Of course this sort of desire can be assuaged by use of the Z11’s parametric EQ system, if you have the time, or indeed through engaging one of the many DSP modes that calls into play the other speakers. Unaccustomed as I am to implementing either ‘hi-fi voodoo’ technology, this is the first amplifier I have listened to where both systems have some merit at enhancing areas of the performance without implementing wholesale congestion across the audio band – a rare trick indeed.
    The Enhanced Movie DSP modes use all eleven speakers and both subs and while the sound is no longer  ‘purist’, the effect offers an incredible boost to both  the dynamic scale and near-holographic imaging. The efficacy of this mode was proven some days after this review when I found myself covertly sneaking back to engage the DSP before watching a movie. Well, that’s my rep shot to bits then.

To discuss the full depth and versatility of the Yamaha Z11 would take up most of this month’s issue but suffice to say the Anchor Bay video scaler is superb and day-to-day operation pretty easy – once you get used to it. The networking is plug and play simple, although Wi-Fi as opposed to wired would have been nice, and the vTuner internet radio database supports around 6000 stations – making DAB look a bit sorry for itself.
   As the heart of a multi-room install the Z11 is as flexible as the genre gets outside of dedicated matrix AV switchers and is, of course, compatible with 12V triggers, RS232-based control devices, IR repeaters, Crestron, AMX etc, etc.

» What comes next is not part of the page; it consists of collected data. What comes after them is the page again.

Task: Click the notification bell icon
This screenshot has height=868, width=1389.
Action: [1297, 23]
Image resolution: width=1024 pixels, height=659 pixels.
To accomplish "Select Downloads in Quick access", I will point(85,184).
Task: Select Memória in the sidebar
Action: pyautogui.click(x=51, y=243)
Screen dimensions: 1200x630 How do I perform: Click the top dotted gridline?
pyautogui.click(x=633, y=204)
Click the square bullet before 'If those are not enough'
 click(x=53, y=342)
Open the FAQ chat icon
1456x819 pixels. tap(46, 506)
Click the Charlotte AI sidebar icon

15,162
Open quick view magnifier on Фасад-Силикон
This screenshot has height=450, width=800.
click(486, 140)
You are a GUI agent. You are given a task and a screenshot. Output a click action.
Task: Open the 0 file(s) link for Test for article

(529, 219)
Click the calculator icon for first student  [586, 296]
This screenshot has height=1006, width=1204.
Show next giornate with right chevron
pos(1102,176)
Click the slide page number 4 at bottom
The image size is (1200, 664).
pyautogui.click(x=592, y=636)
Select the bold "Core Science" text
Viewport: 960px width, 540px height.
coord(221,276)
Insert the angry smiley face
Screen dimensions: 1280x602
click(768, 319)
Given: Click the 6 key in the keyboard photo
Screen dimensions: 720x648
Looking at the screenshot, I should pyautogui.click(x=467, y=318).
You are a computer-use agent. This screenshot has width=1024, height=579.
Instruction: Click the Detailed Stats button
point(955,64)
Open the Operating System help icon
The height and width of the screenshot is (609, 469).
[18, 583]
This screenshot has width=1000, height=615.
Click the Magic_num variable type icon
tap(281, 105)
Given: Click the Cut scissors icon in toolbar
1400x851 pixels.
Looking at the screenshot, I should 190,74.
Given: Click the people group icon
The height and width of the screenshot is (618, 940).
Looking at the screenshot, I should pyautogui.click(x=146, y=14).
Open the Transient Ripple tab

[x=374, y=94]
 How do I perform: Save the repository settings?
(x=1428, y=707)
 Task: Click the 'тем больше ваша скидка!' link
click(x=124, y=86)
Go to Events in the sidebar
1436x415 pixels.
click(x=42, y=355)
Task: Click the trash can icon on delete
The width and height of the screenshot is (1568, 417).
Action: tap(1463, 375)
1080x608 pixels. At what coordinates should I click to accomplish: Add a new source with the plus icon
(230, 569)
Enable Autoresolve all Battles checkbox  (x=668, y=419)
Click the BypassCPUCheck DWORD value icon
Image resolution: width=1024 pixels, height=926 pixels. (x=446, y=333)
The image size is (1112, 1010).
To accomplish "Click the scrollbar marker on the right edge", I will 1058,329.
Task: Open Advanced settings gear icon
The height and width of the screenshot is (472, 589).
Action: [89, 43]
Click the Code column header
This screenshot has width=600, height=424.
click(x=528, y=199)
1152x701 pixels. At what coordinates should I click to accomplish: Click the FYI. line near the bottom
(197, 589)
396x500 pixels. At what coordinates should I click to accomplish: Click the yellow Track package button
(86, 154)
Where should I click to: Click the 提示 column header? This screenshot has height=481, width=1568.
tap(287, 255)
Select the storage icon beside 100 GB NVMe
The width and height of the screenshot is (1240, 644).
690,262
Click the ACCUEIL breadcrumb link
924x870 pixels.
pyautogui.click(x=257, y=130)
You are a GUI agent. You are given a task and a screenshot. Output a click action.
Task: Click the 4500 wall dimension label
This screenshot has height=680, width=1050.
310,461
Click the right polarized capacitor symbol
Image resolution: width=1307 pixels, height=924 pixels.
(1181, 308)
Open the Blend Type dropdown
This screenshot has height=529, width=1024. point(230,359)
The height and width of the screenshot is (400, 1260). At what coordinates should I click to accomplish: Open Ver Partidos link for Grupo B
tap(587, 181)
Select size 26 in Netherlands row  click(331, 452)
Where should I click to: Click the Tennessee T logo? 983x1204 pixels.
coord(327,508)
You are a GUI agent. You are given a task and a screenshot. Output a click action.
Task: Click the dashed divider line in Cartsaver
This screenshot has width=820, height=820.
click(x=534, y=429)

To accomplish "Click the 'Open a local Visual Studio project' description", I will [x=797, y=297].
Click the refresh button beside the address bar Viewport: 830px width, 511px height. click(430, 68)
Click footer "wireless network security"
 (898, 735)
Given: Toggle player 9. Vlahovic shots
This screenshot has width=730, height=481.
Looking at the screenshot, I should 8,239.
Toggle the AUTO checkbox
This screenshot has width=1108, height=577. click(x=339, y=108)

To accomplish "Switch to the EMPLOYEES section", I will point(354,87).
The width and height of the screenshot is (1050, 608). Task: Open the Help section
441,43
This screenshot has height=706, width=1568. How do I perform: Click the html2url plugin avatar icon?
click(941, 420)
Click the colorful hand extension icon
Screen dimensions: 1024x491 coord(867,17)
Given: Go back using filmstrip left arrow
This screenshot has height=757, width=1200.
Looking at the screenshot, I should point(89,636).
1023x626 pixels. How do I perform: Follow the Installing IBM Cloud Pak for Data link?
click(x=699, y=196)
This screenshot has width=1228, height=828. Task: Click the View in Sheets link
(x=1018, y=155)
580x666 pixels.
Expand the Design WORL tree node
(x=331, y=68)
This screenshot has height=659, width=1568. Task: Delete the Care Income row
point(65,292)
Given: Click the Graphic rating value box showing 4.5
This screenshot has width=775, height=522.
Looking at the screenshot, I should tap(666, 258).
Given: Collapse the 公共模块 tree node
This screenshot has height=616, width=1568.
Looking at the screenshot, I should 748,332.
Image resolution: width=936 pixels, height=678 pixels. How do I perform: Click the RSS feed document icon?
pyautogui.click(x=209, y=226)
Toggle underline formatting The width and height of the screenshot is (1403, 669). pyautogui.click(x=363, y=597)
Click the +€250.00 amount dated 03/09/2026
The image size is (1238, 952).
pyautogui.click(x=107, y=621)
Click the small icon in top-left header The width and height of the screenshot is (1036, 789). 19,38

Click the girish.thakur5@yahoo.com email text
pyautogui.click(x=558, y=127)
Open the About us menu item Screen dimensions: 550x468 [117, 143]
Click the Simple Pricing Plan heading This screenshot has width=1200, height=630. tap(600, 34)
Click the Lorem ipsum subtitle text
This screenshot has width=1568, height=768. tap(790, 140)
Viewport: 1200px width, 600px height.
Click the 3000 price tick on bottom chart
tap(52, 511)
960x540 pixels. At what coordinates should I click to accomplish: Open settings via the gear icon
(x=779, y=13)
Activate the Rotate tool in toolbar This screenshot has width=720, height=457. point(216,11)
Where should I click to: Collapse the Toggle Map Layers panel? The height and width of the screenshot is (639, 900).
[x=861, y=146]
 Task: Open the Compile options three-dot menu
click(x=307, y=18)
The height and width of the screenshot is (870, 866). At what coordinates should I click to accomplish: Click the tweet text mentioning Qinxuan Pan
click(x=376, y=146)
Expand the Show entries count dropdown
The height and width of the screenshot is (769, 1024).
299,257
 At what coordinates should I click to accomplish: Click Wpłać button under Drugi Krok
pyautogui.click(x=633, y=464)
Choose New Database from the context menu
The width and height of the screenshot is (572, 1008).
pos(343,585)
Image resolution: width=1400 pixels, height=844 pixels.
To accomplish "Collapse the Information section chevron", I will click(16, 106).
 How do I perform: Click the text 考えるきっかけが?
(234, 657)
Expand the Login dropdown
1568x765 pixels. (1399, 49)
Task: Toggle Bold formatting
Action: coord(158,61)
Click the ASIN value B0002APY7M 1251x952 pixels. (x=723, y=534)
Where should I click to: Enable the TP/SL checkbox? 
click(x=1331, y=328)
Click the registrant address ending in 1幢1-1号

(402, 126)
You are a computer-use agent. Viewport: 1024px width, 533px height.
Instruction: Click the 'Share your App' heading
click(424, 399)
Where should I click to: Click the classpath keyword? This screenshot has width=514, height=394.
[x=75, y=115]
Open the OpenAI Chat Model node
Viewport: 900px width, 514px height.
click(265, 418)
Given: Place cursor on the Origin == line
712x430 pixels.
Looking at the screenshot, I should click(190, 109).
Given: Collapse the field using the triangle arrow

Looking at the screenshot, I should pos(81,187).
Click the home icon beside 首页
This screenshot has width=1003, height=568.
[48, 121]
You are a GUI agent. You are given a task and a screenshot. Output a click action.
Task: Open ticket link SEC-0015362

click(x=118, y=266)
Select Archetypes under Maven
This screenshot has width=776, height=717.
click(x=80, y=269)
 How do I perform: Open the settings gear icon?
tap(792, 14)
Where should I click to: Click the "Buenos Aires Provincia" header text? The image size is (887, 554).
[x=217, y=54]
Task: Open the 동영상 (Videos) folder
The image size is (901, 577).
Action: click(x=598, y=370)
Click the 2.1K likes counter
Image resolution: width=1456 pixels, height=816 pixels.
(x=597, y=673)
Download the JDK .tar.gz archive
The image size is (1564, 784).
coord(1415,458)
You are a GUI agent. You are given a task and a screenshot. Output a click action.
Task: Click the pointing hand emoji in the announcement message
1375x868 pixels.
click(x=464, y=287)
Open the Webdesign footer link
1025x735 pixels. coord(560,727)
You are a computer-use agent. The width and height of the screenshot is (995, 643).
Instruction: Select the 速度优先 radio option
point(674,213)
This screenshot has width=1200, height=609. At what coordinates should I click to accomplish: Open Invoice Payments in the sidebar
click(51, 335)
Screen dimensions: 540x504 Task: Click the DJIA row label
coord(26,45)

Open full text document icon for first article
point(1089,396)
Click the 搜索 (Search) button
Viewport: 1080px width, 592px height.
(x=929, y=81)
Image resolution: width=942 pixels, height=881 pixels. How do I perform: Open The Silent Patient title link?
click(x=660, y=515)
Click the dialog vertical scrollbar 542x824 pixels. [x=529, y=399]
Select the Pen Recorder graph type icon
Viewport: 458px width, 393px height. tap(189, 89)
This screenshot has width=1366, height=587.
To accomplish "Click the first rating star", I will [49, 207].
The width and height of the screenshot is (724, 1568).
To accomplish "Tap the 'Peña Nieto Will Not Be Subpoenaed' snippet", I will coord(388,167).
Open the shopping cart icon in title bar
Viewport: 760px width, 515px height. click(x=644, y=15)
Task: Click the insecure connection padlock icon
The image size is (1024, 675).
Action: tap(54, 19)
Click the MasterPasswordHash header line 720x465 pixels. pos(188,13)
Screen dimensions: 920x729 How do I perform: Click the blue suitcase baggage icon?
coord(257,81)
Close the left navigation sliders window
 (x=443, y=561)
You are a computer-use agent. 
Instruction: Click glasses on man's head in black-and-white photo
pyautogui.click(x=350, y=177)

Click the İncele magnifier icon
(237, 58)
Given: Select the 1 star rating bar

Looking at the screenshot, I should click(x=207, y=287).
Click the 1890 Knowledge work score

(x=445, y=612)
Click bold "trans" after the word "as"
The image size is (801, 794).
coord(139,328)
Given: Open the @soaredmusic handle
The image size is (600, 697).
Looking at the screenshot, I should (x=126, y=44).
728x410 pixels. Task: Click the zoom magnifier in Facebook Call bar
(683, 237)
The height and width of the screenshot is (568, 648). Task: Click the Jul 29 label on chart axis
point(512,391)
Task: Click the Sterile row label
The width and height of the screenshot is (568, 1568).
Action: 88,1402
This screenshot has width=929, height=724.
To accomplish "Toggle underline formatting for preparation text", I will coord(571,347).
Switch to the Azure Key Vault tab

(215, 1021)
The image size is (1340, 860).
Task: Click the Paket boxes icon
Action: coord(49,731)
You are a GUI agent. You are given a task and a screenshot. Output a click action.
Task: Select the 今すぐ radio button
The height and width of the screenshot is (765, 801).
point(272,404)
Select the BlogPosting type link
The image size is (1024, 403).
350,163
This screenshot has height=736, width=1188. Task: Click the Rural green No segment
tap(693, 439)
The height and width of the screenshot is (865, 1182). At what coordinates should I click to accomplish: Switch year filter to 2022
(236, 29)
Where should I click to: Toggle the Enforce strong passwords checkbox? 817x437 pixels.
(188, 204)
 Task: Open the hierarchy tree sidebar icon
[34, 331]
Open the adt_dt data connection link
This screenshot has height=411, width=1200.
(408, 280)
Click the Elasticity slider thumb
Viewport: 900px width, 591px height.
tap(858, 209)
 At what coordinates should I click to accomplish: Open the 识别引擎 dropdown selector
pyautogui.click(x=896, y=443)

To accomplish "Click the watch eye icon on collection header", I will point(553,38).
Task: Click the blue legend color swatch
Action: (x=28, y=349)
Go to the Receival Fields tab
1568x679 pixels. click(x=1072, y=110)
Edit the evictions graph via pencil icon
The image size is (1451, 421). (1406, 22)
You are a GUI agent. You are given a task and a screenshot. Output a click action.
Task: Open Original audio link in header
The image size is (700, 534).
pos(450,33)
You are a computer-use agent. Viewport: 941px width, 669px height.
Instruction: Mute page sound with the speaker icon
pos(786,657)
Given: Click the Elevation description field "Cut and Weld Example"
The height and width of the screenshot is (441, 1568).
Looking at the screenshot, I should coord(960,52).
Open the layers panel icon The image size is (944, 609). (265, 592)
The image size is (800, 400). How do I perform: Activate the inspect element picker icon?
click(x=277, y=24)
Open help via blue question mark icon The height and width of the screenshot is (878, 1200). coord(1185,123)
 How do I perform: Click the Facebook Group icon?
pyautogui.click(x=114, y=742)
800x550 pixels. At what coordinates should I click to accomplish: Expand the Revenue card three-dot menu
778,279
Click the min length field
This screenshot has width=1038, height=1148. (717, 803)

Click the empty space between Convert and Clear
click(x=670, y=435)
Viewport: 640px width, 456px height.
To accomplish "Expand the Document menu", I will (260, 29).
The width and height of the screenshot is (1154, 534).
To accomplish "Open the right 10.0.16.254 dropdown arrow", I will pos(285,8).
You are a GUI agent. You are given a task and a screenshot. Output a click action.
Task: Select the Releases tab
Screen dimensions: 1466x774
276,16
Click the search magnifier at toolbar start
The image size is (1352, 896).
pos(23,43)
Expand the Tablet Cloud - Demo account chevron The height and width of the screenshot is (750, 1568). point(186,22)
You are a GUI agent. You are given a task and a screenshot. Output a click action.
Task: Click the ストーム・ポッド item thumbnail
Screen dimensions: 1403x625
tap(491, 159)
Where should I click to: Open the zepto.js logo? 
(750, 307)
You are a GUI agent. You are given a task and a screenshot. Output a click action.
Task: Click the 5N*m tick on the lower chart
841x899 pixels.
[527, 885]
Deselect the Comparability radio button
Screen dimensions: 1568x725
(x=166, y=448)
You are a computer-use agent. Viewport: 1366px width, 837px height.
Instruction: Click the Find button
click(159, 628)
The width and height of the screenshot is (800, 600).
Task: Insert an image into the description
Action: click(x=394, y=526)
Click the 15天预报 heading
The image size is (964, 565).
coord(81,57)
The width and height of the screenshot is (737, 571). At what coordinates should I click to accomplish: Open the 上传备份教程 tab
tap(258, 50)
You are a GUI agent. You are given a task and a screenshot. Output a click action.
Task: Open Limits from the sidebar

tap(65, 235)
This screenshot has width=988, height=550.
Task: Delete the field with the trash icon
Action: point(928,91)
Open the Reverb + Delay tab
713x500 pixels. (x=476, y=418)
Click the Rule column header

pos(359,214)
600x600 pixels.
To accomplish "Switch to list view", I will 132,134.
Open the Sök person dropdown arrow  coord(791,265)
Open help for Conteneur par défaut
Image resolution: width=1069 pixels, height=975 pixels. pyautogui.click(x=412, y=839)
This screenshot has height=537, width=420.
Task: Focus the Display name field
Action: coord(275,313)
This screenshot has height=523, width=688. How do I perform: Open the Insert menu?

   But the last and perhaps most important trick up the Z11’s ports is its Pure Direct mode. While many AV amps with this feature do offer some benefit in reducing digital malaise in the presence region, the Yamaha’s goes a step further. It turns a complex, multichannel behemoth into a high-quality stereo integrated amp at the flick of a switch. The natural, open character remains but yet another layer of mist is removed to reveal a performance that would compete favourably with integrated stereo amps in the £2000 category.

The Z11 might be complex and not inexpensive but the effort Yamaha has put into the design secures its position at the very top of the AV amplifier tree. It is potent, versatile, spectacularly well featured and offers true high-fidelity sound in both multichannel and Pure Direct stereo modes. The Yamaha Z11 is comprehensively the best all-round AV amplifier to date.